= Generalised metric =

Metric geometry

In mathematics, the concept of a generalised metric is a generalisation of that of a metric, in which the distance is not a real number but taken from an arbitrary ordered field.

In general, when we define metric space the distance function is taken to be a real-valued function. The real numbers form an ordered field which is Archimedean and order complete. These metric spaces have some nice properties like: in a metric space compactness, sequential compactness and countable compactness are equivalent etc.

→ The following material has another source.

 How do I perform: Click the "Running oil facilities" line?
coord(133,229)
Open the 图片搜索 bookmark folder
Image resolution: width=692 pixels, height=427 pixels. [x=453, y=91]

These properties may not, however, hold so easily if the distance function is taken in an arbitrary ordered field, instead of in $\scriptstyle \R.$

==Preliminary definition==

Let $(F, +, \cdot, <)$ be an arbitrary ordered field, and $M$ a nonempty set; a function $d : M \times M \to F^+ \cup \{0\}$ is called a metric on $M,$ if the following conditions hold:

1. $d(x, y) = 0$ if and only if $x = y$;
2. $d(x, y) = d(y, x)$ (symmetry);
3. $d(x, y) + d(y, z) \geq d(x, z)$ (triangle inequality).

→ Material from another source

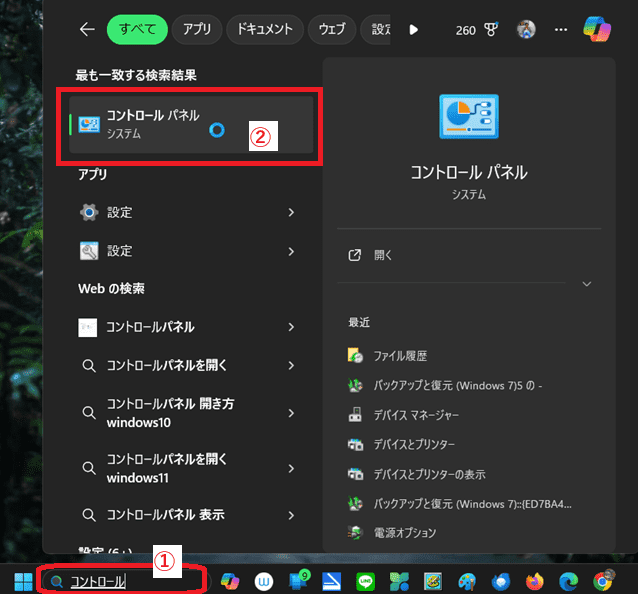Viewport: 638px width, 594px height.
Task: Click 開く to open Control Panel
Action: click(x=384, y=255)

It is not difficult to verify that the open balls $B(x, \delta)\; := \{y \in M\; : d(x, y) < \delta\}$ form a basis for a suitable topology, the latter called the metric topology on $M,$ with the metric in $F.$

Since $F$ in its order topology is monotonically normal, we would expect $M$ to be at least regular.

==Further properties==

However, under axiom of choice, every general metric is monotonically normal, for, given $x \in G,$ where $G$ is open, there is an open ball $B(x, \delta)$ such that $x \in B(x, \delta) \subseteq G.$ Take $\mu(x, G) = B\left(x, \delta/2\right).$ Verify the conditions for Monotone Normality.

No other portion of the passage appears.